Alle Menschen werden Brüder

El paso al costado de Alberto abre una ventana de oportunidad, la última que queda para evitar que la derecha borre décadas de conquistas de un plumazo y, en un perfecto ejercicio ucrónico, nos mande otra vez al siglo XIX. Pero esa oportunidad depende de que el peronismo demuestre, y del modo más concluyente, que está en el gobierno para beneficiar a las mayorías, y no tan sólo para aferrarse a las crines del poder institucional. Ya no hay tiempo para excusarse mediante clichés, agotarse en la duda, comentar en vez de hacer e inspirar más memes que cambios. Hay que meter al amor en la política otra vez, porque sin el amor la política —o al menos la política que se pretende peronista— es puro cálculo, rosca estéril. Como en el resto de los dominios de la vida, el amor no se demuestra con verso sino a través de acciones. Basta de decirle al pueblo que lo queremos. O producís los hechos que demuestran que tu amor es genuino, o vas a tener que dedicarte a otra cosa. (O a otro partido político, al menos.)

 

 

 

El jueves por la noche fui a la reapertura de la Sala Ginastera del Teatro Argentino de La Plata. El coro estable y la orquesta dirigida por Carlos Vieu interpretaron la Novena Sinfonía de Beethoven. Nunca la había escuchado en vivo. Por supuesto que la conocía —en materia de popularidad viene a ser algo así como el Despacito de los clásicos—, pero la experiencia de ver trabajar a la orquesta y el coro ante las 1.700 personas que estábamos allí me puso a pensar en números. (Damn you, Guillermo Martínez.)

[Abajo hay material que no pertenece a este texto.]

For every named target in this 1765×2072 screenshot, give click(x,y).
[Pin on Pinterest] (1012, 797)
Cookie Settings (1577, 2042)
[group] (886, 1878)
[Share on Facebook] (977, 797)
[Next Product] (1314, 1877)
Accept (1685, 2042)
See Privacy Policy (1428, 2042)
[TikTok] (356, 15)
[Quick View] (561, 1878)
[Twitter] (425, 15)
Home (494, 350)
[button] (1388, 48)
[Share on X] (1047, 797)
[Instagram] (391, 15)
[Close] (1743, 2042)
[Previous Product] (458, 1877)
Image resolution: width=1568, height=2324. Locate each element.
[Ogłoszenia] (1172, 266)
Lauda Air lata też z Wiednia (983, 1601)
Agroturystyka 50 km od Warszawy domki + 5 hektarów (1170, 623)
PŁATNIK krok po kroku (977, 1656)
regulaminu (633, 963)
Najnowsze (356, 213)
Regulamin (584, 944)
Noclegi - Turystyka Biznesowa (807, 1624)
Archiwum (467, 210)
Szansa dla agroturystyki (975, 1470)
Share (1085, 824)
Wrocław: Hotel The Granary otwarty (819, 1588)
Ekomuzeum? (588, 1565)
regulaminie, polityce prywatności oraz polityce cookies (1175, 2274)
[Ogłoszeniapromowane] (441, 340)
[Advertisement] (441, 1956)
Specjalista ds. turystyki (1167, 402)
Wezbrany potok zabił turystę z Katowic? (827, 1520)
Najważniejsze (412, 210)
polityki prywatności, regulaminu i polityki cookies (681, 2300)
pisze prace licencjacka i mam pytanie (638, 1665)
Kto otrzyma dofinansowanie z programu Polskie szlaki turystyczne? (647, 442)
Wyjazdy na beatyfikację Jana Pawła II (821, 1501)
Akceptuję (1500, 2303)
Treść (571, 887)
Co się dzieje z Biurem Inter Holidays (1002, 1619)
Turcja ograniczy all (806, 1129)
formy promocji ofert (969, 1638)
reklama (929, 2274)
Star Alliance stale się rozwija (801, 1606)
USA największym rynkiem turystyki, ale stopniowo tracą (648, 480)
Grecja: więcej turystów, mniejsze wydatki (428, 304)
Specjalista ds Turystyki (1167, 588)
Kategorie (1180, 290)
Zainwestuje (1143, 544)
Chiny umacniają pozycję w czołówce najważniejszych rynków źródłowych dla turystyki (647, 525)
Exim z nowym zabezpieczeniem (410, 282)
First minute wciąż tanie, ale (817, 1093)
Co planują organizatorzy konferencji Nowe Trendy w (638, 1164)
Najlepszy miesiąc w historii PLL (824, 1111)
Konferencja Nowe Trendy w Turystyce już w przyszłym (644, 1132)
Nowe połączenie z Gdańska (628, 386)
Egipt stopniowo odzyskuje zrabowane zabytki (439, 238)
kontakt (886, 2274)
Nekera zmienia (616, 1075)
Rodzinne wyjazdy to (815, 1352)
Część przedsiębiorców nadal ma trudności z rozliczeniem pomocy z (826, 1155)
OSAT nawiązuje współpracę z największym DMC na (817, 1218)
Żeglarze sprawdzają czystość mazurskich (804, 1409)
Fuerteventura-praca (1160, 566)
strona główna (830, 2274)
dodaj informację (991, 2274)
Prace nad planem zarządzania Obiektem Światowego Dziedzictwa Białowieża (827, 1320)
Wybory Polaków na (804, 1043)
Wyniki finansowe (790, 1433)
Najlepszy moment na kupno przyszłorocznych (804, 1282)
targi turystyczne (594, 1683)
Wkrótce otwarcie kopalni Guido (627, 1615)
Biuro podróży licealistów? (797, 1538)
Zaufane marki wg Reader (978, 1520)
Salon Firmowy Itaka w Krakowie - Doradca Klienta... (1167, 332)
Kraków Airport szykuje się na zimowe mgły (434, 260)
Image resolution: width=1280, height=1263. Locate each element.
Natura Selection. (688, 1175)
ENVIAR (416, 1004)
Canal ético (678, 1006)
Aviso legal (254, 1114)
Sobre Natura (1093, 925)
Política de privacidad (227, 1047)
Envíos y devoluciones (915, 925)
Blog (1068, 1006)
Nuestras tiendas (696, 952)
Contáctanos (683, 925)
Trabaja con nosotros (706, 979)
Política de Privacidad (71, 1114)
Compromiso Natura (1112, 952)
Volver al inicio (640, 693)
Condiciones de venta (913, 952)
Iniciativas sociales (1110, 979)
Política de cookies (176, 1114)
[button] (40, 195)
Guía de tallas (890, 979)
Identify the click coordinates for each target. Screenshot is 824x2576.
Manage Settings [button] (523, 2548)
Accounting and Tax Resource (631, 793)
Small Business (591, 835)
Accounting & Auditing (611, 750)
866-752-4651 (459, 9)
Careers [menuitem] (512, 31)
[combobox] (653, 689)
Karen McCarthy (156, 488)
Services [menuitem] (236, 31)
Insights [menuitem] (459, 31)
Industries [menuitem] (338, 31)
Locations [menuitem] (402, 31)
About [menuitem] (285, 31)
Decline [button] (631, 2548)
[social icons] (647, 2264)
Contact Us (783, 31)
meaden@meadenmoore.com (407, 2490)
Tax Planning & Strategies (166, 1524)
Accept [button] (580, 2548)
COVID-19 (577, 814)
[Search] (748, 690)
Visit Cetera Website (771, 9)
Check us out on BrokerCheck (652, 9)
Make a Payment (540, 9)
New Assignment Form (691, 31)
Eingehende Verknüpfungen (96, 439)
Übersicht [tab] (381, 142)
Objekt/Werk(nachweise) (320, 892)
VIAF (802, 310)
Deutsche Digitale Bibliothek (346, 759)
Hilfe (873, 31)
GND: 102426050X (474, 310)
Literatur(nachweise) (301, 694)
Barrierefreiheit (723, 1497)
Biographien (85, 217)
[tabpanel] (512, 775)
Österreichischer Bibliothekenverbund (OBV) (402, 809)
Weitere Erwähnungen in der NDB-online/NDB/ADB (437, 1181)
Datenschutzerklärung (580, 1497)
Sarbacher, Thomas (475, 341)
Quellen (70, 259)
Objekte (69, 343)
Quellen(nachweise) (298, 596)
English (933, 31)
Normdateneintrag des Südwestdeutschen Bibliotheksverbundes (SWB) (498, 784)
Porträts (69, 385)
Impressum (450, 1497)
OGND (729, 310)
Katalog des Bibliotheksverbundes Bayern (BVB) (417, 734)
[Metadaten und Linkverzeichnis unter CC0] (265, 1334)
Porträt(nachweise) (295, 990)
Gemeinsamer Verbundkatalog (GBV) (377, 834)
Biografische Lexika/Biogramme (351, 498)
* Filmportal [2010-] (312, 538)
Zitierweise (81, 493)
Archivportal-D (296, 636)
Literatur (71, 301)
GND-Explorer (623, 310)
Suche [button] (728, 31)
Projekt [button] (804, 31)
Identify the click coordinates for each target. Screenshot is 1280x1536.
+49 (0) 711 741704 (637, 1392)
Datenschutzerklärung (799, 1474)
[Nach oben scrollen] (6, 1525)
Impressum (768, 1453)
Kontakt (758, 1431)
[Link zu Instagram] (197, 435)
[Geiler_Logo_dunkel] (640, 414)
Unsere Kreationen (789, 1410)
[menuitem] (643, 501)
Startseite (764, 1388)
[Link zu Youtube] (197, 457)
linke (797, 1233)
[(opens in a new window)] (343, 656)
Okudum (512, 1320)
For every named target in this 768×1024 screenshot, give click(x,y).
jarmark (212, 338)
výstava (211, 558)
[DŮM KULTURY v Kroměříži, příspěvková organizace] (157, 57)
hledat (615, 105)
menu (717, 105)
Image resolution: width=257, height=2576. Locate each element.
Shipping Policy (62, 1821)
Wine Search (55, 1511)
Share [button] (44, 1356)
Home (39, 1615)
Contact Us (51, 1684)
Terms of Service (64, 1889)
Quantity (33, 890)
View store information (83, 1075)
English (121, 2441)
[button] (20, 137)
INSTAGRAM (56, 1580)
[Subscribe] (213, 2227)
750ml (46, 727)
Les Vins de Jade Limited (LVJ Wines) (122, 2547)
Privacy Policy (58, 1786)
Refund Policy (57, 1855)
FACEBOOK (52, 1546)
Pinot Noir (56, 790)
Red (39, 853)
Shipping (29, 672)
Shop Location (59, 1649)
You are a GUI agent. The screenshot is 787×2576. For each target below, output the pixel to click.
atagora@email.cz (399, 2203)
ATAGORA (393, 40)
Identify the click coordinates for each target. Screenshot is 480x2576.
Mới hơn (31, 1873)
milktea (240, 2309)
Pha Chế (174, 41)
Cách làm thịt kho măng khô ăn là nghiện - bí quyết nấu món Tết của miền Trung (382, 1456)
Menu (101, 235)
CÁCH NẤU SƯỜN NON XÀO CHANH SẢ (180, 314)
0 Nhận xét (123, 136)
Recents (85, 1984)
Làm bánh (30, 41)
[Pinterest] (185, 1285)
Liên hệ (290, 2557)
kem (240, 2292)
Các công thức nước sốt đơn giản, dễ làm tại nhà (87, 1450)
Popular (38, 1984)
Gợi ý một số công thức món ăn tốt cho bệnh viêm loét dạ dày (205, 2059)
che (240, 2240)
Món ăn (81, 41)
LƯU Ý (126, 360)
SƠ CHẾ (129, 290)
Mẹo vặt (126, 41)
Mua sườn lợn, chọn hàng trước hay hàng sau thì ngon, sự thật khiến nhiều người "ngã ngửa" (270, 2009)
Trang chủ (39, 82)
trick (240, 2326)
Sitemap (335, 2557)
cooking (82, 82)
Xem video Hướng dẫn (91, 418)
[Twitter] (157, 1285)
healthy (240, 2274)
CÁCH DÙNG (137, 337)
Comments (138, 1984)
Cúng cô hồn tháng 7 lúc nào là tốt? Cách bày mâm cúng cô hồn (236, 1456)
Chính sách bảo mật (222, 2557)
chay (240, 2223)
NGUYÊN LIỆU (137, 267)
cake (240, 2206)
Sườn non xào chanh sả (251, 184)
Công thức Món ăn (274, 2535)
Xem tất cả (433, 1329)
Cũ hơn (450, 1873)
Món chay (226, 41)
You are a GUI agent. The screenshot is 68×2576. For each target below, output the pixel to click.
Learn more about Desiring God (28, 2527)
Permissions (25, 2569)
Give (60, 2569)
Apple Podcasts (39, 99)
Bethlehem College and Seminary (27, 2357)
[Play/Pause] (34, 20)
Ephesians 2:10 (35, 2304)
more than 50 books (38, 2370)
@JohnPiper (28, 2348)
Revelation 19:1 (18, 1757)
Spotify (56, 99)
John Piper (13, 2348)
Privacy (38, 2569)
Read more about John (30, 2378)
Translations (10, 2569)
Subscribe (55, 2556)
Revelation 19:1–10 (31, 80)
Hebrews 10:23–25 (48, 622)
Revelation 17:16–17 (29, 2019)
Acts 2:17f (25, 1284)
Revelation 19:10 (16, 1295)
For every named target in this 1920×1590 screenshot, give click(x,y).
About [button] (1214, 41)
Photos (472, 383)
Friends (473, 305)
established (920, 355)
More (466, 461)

A grossísimo modo sumé las alrededor de cien personas del coro, más otro tanto de la orquesta, más los cuatro solistas, más la multitud de profesionales y técnicos —sonidistas, vestuaristas, utileros—, más los 1.700 espectadores, más los miles de laburantes que sudaron durante años para restaurar una sala que había quedado reducida a un basural de sótanos inundados, más los funcionarios que tomaron las decisiones para rescatarla, y pensé: Cuánta gente empujando en la misma dirección hizo falta, en el tiempo, para que acabase por producirse este sonido sublime.

A veces parece que no podemos ponernos de acuerdo en nada. Pero cuando nos ponemos de acuerdo...

¡Alegría, hermoso destello de los dioses!, dice la letra de la Oda a la alegría, que Beethoven adaptó del poeta Schiller. Todos los hombres vuelven a ser hermanos / allí donde tu suave ala se posa.